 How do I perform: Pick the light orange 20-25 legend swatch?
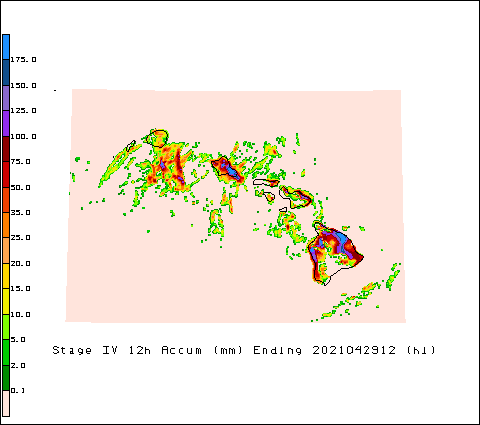click(6, 251)

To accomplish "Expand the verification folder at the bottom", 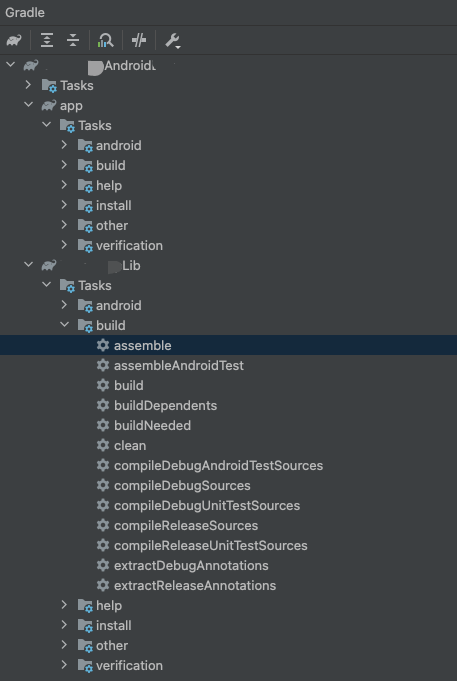I will pyautogui.click(x=64, y=665).
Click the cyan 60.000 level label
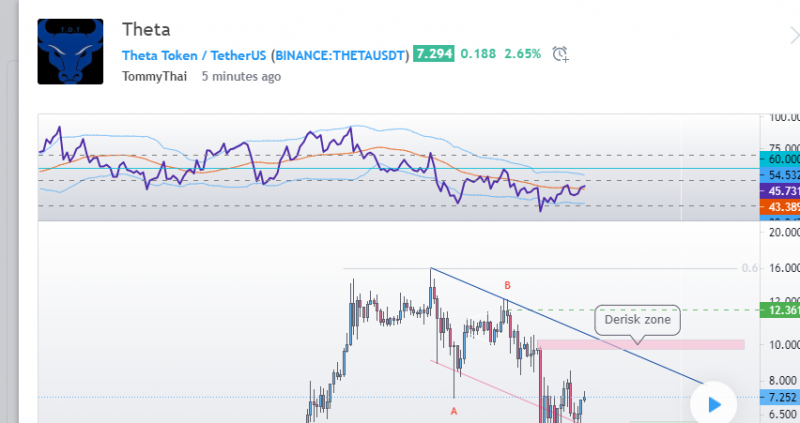 (x=780, y=159)
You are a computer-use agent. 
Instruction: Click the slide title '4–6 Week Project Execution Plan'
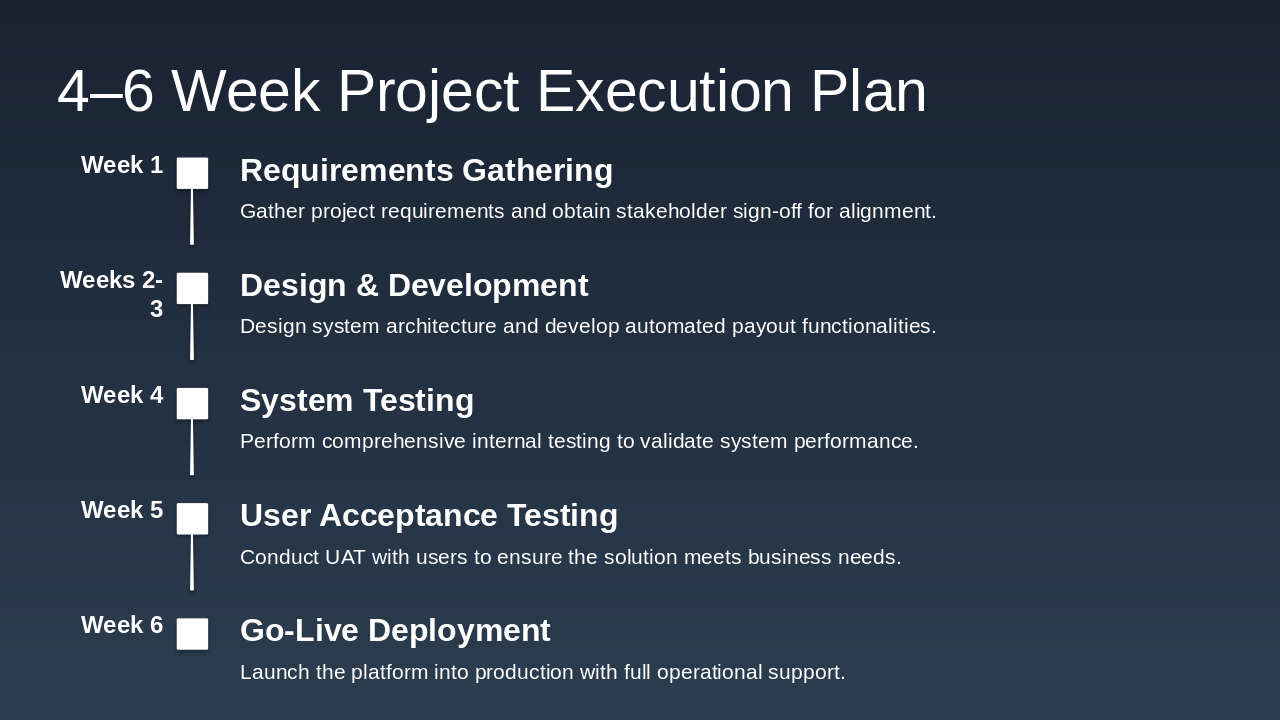(492, 91)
===
## Required action
No pictures belong in the copy. Return exactly the lines from the line containing "You are a computer-use agent." through the last line of the listing.

## Result
You are a computer-use agent. 
Instruction: Click the slide title '4–6 Week Project Execution Plan'
(492, 91)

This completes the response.